En las lecturas de hoy, fiesta de la Ascensión, se da un doble movimiento. Por un lado, Jesús sube al cielo, asciende hacia el Padre, de quien ha venido. Pero, por otro lado, sus discípulos no se quedan huérfanos ni abandonados. El Espíritu Santo, el Defensor, bajará para acompañarlos hasta el fin de los tiempos. Él les dará fuerza, coraje y también inteligencia para comprender todo lo que ha ocurrido. Será el fuego que prenda en su interior y les ponga palabras en la boca y pasión en el corazón. Con el Espíritu, sus vidas cambiarán para siempre de manera irrevocable.

Jesús sube al cielo, el Espíritu baja y llena la tierra. Ascenso y descenso, este es el movimiento entre el cielo y la tierra, la comunicación de un Dios que no se conforma con crear y dejar la Creación a su suerte. Es un Dios que ama, que vela, que escucha y que cuida. Un Dios que no puede esperar al final de los tiempos para enviar su ayuda al hombre. La encarnación de Jesús es un anticipo, un avance de esa plenitud final que llegará. Como dice el Papa Francisco, Dios siempre es el primero: se avanza a amar, a tender la mano, a socorrer a su criatura. Jesús es el rostro de este Dios que «primerea» porque no puede aguardar más. El amor activo siempre corre y se adelanta.
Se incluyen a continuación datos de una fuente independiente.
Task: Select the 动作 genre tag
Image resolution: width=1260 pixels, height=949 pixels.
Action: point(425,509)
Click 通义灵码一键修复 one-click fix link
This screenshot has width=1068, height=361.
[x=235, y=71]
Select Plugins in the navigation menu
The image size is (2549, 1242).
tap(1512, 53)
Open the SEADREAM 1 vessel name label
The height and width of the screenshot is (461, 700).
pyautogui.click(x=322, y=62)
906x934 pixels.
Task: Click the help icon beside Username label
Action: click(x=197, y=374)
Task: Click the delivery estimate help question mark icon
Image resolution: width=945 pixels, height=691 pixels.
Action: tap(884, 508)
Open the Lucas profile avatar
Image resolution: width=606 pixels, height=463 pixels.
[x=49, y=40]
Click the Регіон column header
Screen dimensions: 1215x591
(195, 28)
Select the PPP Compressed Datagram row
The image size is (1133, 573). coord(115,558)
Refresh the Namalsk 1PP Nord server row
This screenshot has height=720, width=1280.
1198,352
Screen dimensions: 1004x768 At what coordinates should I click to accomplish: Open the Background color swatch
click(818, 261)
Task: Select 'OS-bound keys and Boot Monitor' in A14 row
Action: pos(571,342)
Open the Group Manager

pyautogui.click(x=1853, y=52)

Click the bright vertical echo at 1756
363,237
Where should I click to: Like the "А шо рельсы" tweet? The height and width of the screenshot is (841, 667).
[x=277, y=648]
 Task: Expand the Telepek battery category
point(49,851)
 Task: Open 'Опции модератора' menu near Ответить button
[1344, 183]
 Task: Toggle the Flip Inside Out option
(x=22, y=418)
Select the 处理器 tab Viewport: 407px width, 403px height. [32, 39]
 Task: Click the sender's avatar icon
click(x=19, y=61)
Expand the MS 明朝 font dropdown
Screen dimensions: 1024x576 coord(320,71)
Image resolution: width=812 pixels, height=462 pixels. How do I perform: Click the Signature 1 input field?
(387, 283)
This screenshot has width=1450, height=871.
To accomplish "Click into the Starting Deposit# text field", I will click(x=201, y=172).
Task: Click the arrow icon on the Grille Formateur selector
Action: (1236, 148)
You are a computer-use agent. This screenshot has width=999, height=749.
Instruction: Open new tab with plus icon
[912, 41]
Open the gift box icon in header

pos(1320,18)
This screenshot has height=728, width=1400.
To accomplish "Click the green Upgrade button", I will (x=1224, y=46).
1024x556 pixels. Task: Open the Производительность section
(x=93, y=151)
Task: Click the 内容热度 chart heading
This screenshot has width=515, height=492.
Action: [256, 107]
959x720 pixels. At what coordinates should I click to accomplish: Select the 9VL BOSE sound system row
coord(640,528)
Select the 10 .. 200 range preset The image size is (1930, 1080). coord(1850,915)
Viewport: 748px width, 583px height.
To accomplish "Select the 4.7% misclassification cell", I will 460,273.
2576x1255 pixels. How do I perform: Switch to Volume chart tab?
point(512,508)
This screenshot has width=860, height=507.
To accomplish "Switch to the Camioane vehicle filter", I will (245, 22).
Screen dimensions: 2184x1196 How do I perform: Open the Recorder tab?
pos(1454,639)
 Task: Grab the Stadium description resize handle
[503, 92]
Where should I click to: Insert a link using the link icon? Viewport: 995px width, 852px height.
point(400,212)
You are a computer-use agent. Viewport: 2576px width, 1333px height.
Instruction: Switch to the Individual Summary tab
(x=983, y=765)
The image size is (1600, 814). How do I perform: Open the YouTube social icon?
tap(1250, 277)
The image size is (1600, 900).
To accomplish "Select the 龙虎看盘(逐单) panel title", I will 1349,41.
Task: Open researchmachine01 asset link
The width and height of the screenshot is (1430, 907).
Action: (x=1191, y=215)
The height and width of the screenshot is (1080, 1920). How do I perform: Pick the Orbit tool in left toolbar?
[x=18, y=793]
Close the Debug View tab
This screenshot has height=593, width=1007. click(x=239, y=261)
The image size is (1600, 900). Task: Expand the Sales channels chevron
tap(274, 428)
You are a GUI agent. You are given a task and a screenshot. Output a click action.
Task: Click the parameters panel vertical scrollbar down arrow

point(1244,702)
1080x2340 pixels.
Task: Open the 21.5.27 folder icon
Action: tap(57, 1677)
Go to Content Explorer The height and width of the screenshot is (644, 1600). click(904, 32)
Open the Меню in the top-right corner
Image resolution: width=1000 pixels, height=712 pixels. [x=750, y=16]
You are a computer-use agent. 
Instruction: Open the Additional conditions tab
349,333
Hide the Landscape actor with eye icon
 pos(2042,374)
Ver la vida, la muerte y la historia de nuestro mundo desde la resurrección nos da una perspectiva amplia y luminosa. No estamos aquí sólo para sufrir. El mundo no es un caos sin sentido. La historia no camina hacia un final catastrófico y absurdo. Si únicamente miramos lo que vemos y lo que sabemos, podemos llegar a una conclusión muy pesimista. Pero Jesús volvió, resucitado, para comunicarnos que la muerte y la destrucción no son nuestro destino final. El destino, nuestro y de todo el universo, es una vida gloriosa y resucitada, como no llegamos a imaginar. Esta es la esperanza a la que estamos llamados, como dice San Pablo. No es un saber lógico y racional, sino una certeza de fe, vivencial y profunda. El Espíritu Santo nos lo hará comprender. Es el mismo Espíritu que descendió sobre los apóstoles y les hizo vivir la aparente ausencia de Jesús con alegría. ¡No estaban solos! Tampoco los cristianos de hoy lo estamos. Tenemos siempre con nosotros a la Santa Trinidad, velando como Padre, cuidando como madre, animándonos con su fuego y su luz. Tenemos a María, la mujer llena de gracia. La Iglesia nos ofrece los sacramentos, regalos preciosos que nos permiten alimentarnos de Dios. Vivamos cada liturgia, cada misa, como una nueva efusión del Espíritu Santo derramado sobre nosotros.